Back in the 1950s, Świrszczyńska was a communist hack.  Her first postwar dramas were paeans to the dictatorship of the proletariat.  Some might excuse that as a necessity of survival.  But, in February 1953, Świrszczyńska was one of 53 signatories of a declaration by the Kraków chapter of the Union of Polish Literary Writers against three priests sentenced to death after a show trial that framed them as American spies.  The capital sentences were later commuted to life imprisonment, but the fact remains – 53 writers, including Świrszczyńska and Nobel laureate Wisława Szymborska – signed a politically-induced declaration supporting calls to execute people for political reasons.  Necessary judicial murder?

And no need to go back to the 20th century to find such examples.  David Benatar is a South African philosopher who has written Better Never to Have Been: The Harm of Coming into Existencean Oxford University Press book published in 2006 that argues human extinction would be a good thing.  Unlike Auden and Swir, Benatar does not advocate “necessary murder.”  In fact, he admits the barrier to his idyllic world of non-human existence is that you’d need murder to achieve human extinction and he can’t overcome that moral hurdle.

I believe it was Princeton’s Robert George who refused to acknowledge the legitimacy of the “debate” engendered by Benatar or by Francesca Minerva and Alberto Giubilini in their 2013 Journal of Medical Ethics article advocating for post-birth euthanasia of some newborns.  The authors were branded “barbarians,” much to the chagrin of votaries of “academic freedom” votaries for whom murder is now a legitimate topic for discussion.

Polish philosopher Zbigniew Stawrowski has rightly observed that we live in a world of “sleek barbarians,” barbarians who wear power suits instead of animal skins, using “rights” and “law” rather than clubs to kill.

In the wake of the Dobbs decisionpressures to “shout your abortion,” and efforts to exclude in principle any discussion of reasons why abortion should or should not be legal, show that the concept of the “necessary murder” is alive and well.

The problem for the advocates is not the concept but the open admission.  Some killings are “necessary” but calling things by their right names is just so complicating: “necessary evacuations” or “necessary surgical interventions” is so much more palatable, and even provides a patina of “scientific” or “medical” respectability.

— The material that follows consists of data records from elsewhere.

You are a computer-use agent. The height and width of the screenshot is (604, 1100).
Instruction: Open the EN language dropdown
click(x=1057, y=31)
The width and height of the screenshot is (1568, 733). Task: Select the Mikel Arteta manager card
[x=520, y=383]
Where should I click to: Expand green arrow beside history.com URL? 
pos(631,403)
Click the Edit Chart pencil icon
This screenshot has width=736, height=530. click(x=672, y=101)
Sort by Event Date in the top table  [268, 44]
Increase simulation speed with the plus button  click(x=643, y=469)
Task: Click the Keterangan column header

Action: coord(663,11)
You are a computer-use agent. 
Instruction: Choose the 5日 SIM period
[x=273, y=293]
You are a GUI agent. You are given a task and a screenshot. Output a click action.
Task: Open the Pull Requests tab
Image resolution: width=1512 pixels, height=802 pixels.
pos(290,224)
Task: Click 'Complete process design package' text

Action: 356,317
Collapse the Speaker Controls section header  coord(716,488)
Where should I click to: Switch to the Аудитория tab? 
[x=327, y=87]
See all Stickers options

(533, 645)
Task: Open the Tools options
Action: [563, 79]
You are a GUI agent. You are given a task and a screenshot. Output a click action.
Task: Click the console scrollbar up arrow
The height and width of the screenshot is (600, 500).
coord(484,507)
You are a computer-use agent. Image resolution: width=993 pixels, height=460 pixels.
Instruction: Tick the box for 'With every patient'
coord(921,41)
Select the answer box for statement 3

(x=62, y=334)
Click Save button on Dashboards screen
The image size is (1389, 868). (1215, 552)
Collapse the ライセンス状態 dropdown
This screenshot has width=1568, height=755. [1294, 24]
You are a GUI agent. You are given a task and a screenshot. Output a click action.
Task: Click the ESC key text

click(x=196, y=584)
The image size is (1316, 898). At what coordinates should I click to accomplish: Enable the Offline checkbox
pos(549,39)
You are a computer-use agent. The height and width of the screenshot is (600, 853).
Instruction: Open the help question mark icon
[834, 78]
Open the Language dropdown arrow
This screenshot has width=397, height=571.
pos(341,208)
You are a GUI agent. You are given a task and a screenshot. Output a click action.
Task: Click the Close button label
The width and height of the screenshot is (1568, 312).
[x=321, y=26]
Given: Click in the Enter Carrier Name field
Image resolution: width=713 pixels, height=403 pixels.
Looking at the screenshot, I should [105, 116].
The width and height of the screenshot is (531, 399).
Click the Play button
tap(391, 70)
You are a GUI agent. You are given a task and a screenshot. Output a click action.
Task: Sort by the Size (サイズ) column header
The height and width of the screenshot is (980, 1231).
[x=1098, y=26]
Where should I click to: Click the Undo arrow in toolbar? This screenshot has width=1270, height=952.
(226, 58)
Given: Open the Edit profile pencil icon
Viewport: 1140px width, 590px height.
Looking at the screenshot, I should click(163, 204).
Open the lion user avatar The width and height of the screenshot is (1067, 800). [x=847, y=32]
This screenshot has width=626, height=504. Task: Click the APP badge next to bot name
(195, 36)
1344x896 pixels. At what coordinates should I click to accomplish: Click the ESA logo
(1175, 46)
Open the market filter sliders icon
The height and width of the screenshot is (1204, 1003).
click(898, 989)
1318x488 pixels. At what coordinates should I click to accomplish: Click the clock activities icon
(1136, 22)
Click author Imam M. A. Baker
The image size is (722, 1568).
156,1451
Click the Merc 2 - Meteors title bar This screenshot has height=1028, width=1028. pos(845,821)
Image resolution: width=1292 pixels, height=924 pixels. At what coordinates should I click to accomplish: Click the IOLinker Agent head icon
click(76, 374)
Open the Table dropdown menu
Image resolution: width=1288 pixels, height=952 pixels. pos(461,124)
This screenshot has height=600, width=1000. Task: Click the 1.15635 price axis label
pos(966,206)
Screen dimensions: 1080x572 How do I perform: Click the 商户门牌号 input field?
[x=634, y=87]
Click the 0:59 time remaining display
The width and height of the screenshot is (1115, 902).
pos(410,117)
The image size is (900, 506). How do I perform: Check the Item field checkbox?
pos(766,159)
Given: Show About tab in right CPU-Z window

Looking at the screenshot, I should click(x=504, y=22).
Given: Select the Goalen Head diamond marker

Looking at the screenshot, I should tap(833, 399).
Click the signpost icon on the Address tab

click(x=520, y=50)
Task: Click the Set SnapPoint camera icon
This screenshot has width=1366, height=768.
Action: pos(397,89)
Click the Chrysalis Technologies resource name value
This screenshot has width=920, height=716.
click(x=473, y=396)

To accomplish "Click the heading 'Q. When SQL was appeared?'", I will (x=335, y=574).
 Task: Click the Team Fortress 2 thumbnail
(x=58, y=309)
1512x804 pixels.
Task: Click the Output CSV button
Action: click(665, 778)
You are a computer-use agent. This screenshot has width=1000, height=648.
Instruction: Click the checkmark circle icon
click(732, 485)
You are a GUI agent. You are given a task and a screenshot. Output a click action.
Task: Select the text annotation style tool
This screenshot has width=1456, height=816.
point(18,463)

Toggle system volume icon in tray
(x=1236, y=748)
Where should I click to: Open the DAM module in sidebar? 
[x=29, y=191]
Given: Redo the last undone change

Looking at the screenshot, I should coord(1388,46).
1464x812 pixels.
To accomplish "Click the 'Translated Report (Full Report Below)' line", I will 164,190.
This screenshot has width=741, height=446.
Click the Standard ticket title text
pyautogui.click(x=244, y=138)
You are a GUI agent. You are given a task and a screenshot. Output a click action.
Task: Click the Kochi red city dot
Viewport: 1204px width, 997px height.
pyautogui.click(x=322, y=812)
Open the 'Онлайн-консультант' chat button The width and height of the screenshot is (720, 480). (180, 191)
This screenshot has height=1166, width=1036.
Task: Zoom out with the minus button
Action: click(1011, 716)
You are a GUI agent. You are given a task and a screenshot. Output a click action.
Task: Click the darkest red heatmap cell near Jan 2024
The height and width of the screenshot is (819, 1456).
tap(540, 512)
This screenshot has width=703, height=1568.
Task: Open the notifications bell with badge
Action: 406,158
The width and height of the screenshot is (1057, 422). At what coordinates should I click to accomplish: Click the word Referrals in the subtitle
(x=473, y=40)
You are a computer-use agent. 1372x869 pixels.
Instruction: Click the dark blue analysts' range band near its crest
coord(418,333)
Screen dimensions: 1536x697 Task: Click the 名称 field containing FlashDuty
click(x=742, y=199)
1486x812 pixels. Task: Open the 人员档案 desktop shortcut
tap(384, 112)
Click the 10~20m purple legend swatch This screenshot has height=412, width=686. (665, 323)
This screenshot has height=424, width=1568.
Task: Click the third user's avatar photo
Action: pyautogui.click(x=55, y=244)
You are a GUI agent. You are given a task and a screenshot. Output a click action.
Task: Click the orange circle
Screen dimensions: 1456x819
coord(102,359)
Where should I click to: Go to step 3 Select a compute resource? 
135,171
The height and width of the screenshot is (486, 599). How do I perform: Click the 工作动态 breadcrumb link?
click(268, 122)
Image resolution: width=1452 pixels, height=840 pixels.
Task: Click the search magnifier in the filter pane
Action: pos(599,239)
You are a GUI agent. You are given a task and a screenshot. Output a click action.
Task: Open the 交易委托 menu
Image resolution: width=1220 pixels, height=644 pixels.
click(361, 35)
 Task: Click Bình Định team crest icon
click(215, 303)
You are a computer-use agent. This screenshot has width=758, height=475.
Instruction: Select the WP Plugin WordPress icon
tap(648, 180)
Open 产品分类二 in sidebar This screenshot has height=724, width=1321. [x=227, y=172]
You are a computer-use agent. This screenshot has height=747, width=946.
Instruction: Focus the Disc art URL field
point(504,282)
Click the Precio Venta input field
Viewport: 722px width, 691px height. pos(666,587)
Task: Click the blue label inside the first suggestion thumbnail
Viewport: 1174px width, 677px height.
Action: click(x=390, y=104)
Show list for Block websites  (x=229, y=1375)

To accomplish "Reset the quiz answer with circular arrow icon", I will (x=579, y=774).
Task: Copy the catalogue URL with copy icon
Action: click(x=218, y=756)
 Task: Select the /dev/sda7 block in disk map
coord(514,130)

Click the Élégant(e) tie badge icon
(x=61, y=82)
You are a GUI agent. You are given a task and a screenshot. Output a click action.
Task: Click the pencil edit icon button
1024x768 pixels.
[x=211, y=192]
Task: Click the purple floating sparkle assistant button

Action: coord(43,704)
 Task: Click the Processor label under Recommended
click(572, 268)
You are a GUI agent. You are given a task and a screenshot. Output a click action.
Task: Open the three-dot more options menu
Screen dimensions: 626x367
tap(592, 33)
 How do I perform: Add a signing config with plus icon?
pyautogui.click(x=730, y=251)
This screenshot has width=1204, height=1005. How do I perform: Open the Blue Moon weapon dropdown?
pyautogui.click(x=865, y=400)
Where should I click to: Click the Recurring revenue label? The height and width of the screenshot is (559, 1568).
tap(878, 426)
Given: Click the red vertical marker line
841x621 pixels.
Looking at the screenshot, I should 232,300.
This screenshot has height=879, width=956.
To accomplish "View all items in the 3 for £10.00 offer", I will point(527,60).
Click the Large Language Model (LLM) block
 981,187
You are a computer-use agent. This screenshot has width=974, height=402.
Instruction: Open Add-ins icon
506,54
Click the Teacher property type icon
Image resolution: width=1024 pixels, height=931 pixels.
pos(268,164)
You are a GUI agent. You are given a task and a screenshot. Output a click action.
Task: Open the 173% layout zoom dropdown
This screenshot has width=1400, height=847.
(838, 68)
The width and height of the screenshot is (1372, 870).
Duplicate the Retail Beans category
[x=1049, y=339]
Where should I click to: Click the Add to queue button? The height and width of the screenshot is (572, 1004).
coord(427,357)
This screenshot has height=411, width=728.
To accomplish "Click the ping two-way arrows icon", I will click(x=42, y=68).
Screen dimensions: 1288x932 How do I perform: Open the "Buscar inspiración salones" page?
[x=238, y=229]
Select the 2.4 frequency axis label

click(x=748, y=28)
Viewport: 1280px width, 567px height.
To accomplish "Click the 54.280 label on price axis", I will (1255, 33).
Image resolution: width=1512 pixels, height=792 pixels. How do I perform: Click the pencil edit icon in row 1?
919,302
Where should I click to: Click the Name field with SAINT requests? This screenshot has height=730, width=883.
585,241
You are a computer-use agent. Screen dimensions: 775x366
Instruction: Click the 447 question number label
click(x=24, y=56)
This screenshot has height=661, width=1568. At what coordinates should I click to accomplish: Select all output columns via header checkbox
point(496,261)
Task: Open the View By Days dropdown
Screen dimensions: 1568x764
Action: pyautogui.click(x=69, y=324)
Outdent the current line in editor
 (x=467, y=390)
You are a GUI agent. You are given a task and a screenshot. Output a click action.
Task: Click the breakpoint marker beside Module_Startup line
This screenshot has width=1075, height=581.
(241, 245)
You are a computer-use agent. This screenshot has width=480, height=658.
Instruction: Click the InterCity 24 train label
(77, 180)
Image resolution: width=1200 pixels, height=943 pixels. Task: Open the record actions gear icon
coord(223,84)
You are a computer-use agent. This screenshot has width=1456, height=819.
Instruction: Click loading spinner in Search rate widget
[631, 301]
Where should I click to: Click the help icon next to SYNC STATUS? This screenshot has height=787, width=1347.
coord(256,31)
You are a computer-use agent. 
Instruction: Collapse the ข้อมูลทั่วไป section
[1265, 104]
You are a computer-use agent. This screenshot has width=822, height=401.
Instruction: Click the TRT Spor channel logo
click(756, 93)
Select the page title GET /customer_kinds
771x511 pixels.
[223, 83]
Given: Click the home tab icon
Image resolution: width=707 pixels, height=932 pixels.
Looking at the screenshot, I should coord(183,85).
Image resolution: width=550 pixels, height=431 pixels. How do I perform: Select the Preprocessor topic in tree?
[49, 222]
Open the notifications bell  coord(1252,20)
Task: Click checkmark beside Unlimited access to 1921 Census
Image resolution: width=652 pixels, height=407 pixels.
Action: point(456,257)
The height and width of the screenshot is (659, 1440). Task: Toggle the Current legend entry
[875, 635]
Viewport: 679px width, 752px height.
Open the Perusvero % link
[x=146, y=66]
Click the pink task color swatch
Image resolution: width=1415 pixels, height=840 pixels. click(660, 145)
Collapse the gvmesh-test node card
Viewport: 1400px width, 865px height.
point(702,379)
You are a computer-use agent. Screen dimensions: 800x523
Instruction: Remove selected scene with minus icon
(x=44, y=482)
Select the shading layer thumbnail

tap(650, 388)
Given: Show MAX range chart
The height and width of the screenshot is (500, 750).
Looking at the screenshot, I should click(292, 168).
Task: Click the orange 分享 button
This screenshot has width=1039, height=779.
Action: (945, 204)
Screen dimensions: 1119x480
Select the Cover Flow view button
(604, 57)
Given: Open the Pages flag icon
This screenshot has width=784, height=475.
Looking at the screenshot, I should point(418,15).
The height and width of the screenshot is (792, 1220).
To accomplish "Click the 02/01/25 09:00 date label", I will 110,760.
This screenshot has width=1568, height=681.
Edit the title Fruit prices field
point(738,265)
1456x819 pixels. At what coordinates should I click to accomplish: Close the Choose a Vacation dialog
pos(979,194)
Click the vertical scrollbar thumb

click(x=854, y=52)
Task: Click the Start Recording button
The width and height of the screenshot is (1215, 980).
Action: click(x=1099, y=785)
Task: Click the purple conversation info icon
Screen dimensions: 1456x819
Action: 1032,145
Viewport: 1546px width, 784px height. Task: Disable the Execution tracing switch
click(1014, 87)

Murders for socio-economic reasons pose no insurmountable barrier: just redefine “health” (as Proposition 1, soon to be voted on in Ohio does).

It’s only the bravest of the brave or the tenured partisans who are honest enough to admit abortion ends a life, but then argue that murder is “necessary” just because the child’s mother wants it.  Most find such candor alienates the ambivalent middle and so prefer the “semantic gymnastics” required for the wholesale justification of abortion.

In one sense, who knew how far ahead of his time the young W.H. Auden was, in concept if not in language? The “necessary murder” could also be called the Caiaphas Principle. (John 11:50)

John Grondelski (Ph.D., Fordham) is a former associate dean of the School of Theology, Seton Hall University, South Orange, New Jersey. All views herein are exclusively his.